Le cas Charkaoui

L'équipe de Zone libre a aussi rencontré Adil Charkaoui. Ce dernier a été arrêté par la GRC (Gendarmerie royale du Canada) en 2002, après les attentats à Casablanca, en vertu d'un certificat de sécurité. Une procédure qui permet au gouvernement d'arrêter des étrangers considérés comme une menace et de les emprisonner sans avoir à révéler les détails de la preuve.

Adil Charkaoui

Libéré en partie grâce aux pressions des médias, il est soumis à des conditions de libération très dures. Il doit respecter un couvre-feu le soir et la nuit, et il ne peut sortir de jour qu'en présence d'un membre de sa famille.

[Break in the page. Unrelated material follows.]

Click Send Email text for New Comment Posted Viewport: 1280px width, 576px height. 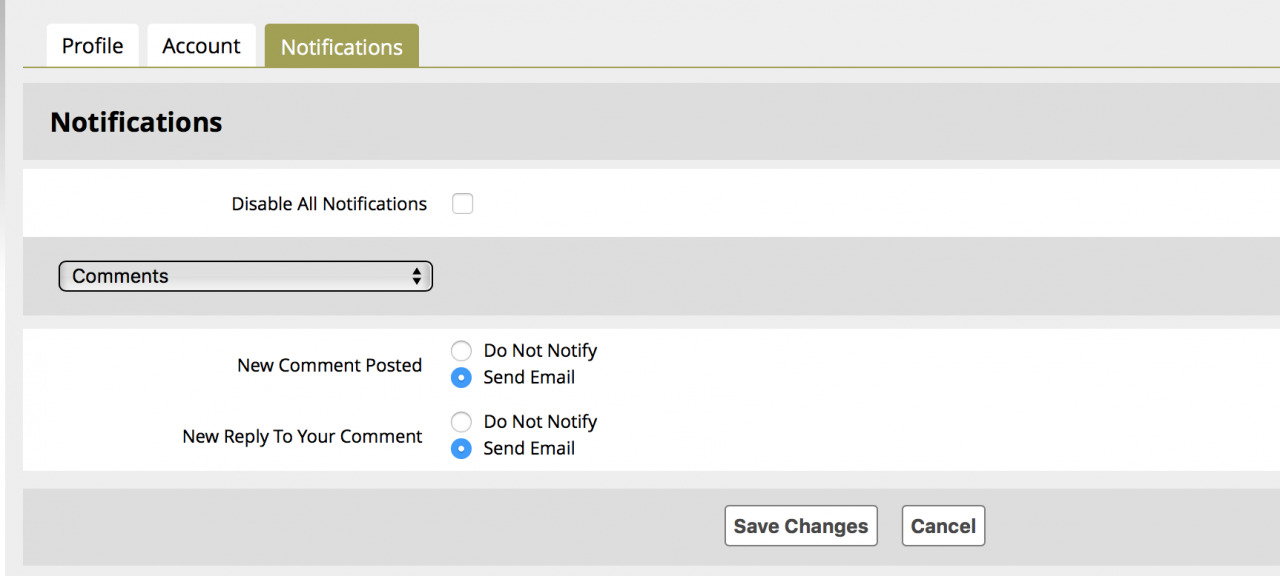coord(529,378)
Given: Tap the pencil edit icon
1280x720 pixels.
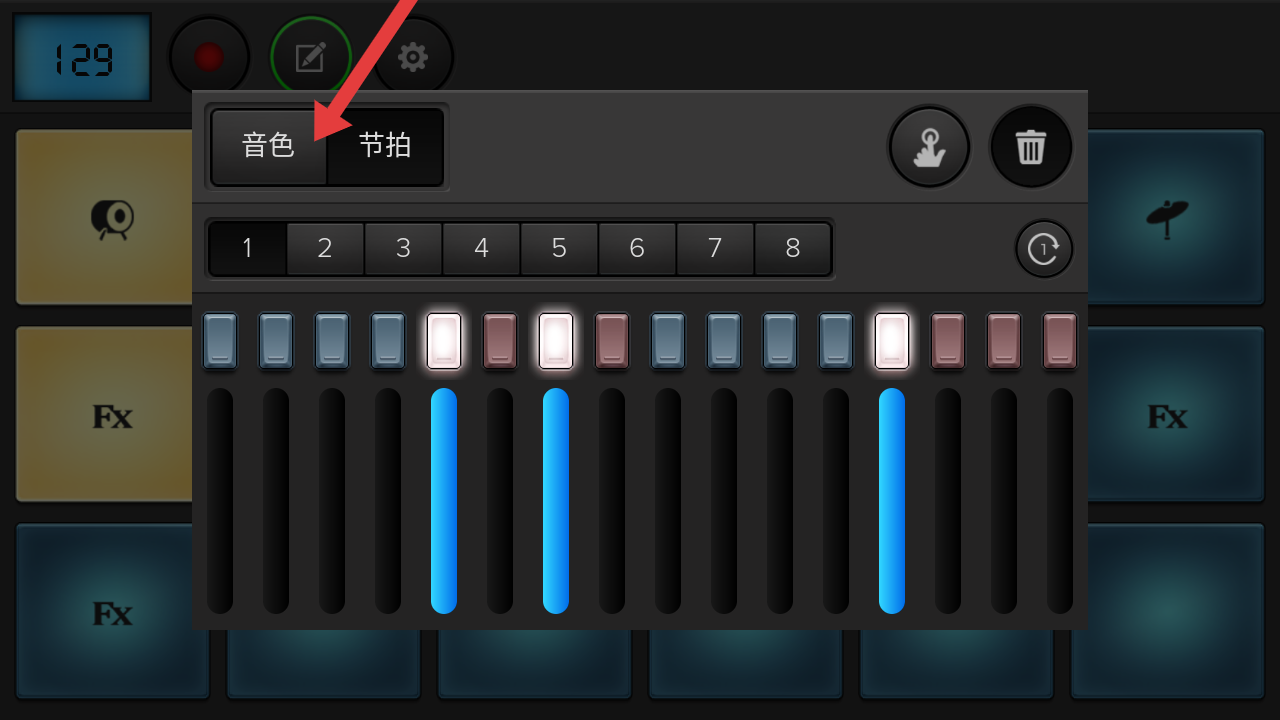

On l'accuse de diriger une cellule dormante du GICM (Groupe islamiste de combat marocain). Selon la partie publique de la preuve, Ahmed Ressam l'aurait reconnu dans un camp d'entraînement d'Al-Qaïda, mais les avocats de Charkaoui n'ont jamais pu contre-interroger Ressam. Adil Charkaoui: « Mais je pense qu'il faut que ça arrête à un certain moment. Il faut que ces gens-là arrêtent de me persécuter, parce que c'est de la persécution. Ce n'est plus de l'enquête. Une enquête peut durer un an, deux ans, trois ans. Ils enquêtent sur mon cas depuis 99. »

Des musulmans dangereux?

Charkaoui, Kamel et Ouzghar. Trois individus de même origine, des musulmans du Maghreb. Arrivés ici au durant les années 90, ils seraient encore, selon les policiers, des menaces à la sécurité du Canada. Ils coûtent des fortunes en surveillance. Eux se disent victimes de profilage racial et d'abus de pouvoir de la part d'un système de justice qui manque de transparence. Trois cas connus, mais des centaines d'autres personnes, des citoyens comme les autres, se disent, elles aussi, des victimes de notre obsession pour la sécurité.